To me there is a silent contract between the Player and the Designer. For designer I mean the whole team, also. That silent contract states that there is a creator from one side that propose a challenge to another person on the other side. The motivation to play (or fun, if you prefer) comes mainly from this contract.

You decide to play a game. You know that the game has been made by someone. Part of the challenge is to beat that someone’s mind. If you read reviews of games you will notice that many comments go in the directions of creators.

What happens if the Player know that a machine created that game? Will they give these games the same value? People are smarter (and dumber) than we think.

On finishing games

Every game creator I know, every company I worked for, always wants a thing: that the Players stay with them until the end of content.

On f2p games the more the game stays in the market the more this is hard to reach. For premium games, games with an ending, it can happen. Still, in most cases it doesn’t. The vast majority of people do not complete the games they purchase. And the trend is going worse as we have so many great games published every month.

The question I have is: is that important? One may think that if the Players complete a game then maybe they will buy its sequel. Another can say that if the Players stay until the end it’s because they loved the game.

Well, I think of me and it’s not always the case honestly.
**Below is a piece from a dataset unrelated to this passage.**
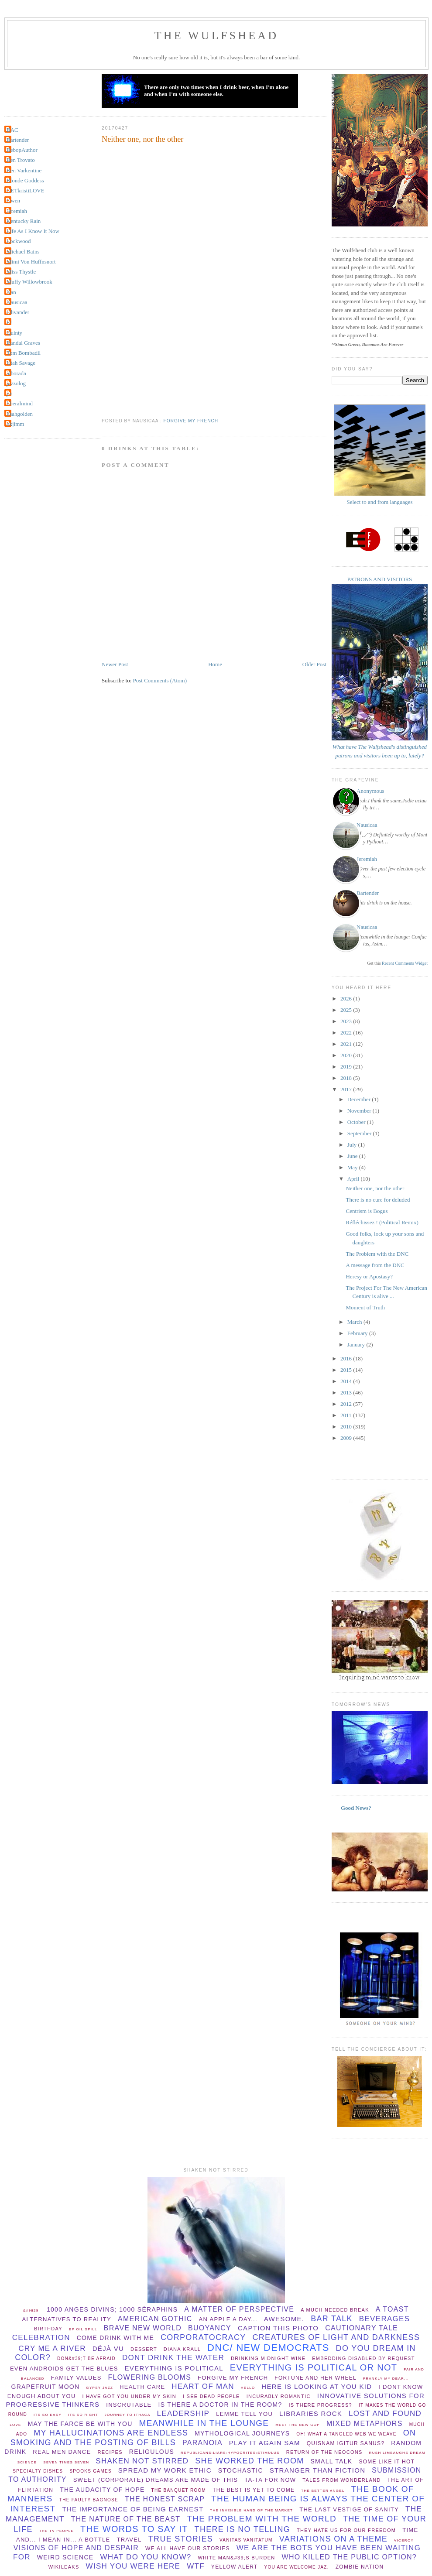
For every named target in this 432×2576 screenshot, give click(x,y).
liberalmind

There are games I loved and that gave me tremendous emotions that I have never completed. The reason is not important here.

That’s why in game design we like to talk about the moment-to-moment. The important thing is that the Players enjoy stay in our game while they stay. It doesn’t really matter if they don’t complete the game. If we provided them enjoyment, engagement, challenge and motivation during that time that is where the real value of games is.

How to design for 1M people

Every gaming business founder wants to reach that milestone. 1M players and counting. So, how do you design for 1M?

You simply don’t. You design for 3-7 people instead. Be prepared for the growth, of course. But good design is a personal thing. Is for someone!

Who’s that someone? When you work for a company, that someone is first of all your manager. You don’t design for players, you design with players in mind. But your client is your manager.

You should first convince her!

MDA from artifacts to services

MDA is great to start, but as you can read on their paper it was created where the games were considered artifacts.

Nowadays many successful games are services, the model should be updated to me.

  1. considering not just mechanics, but themes and fantasies
  2. considering not only dynamics, but the journey
  3. identifying more aesthetics based on “stress relief”, “entertainment” and “engagement”

Prepare the soil

You can buy a plot of land and start planting crops. You may want to build some structure and make changes on the land. You start a new business. Then you may hire farmers to take care of your land and make it grow.

The same is valid for the game as a service business. Often the people who start a game are not the people who make it grow. Often you need a certain type of people to find something new, a new land. But then you may want expert farmers to make it grow.

It’s not that people cannot do both, it’s a matter of will. Creating a brand-new experience requires the ability to spot opportunities and connect the dots. Maintaining and making a game grow requires analytical skills, instead.

Someone says that one thing is to go 0-to-1, and another 1-to-1000.

Fight for more value to creativity

Do you know why companies spend so much on marketing, especially advertising? Because once the game is done, all the effort has been made they HAVE to sell it.

Probably if they would spend more on keeping and growing talents they will have better games and should spend less on marketing. And I am ironic when I say “probably” because that’s for sure.

The more I work with my creativity the more I feel the urge to learn how to negotiate better my conditions. Because a simple design can become gold for someone in the future.